§ EXERCISE AIM
Each entry should be printed exactly, with its images omitted.
== GIVEN ENTRIES
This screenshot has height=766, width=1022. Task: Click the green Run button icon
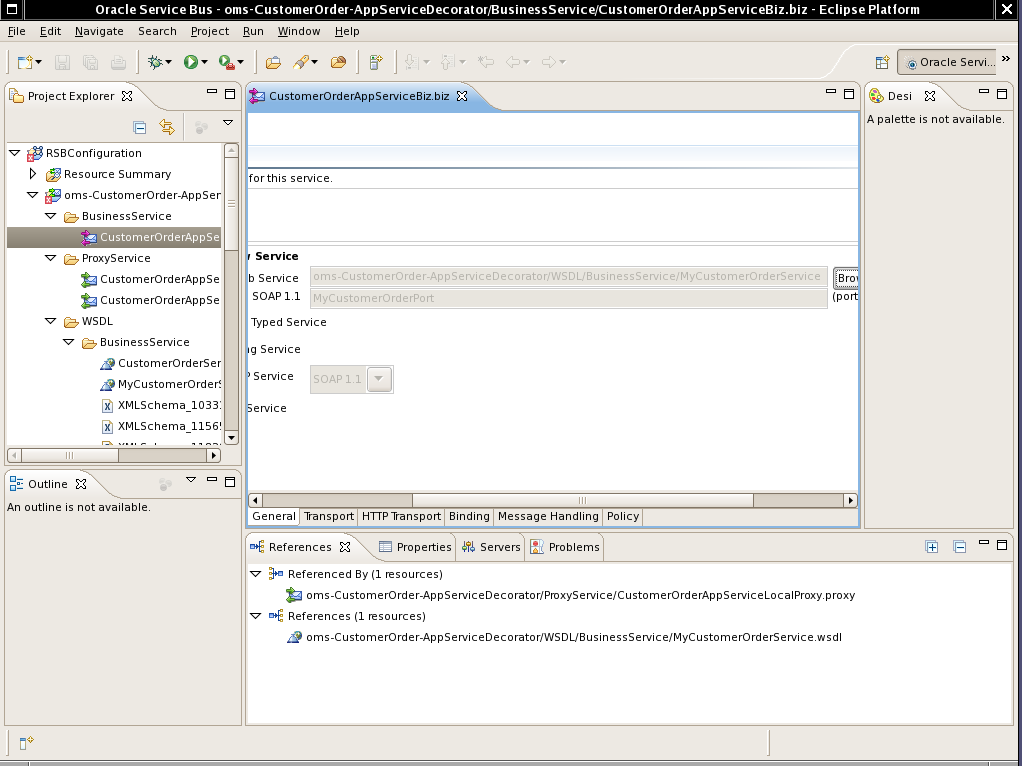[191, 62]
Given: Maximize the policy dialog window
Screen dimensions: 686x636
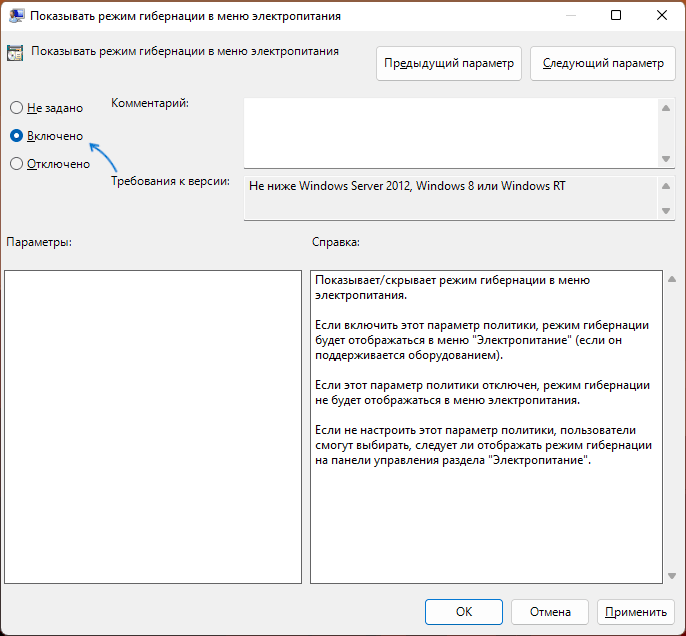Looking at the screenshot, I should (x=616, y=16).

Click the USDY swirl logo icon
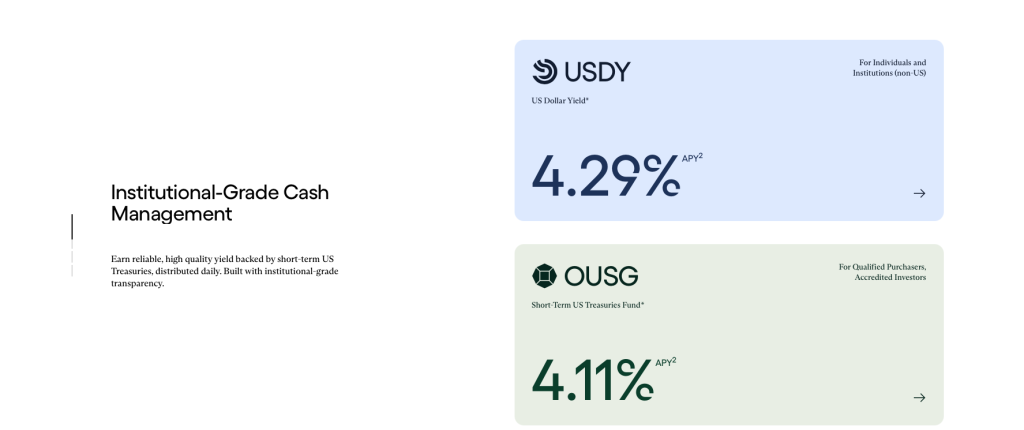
====
§ SOLUTION TO THE EXERCISE
This screenshot has height=766, width=1022. Task: Click the green Run button icon
[191, 62]
Given: Maximize the policy dialog window
Screen dimensions: 686x636
Looking at the screenshot, I should (x=616, y=16).

Click the USDY swirl logo icon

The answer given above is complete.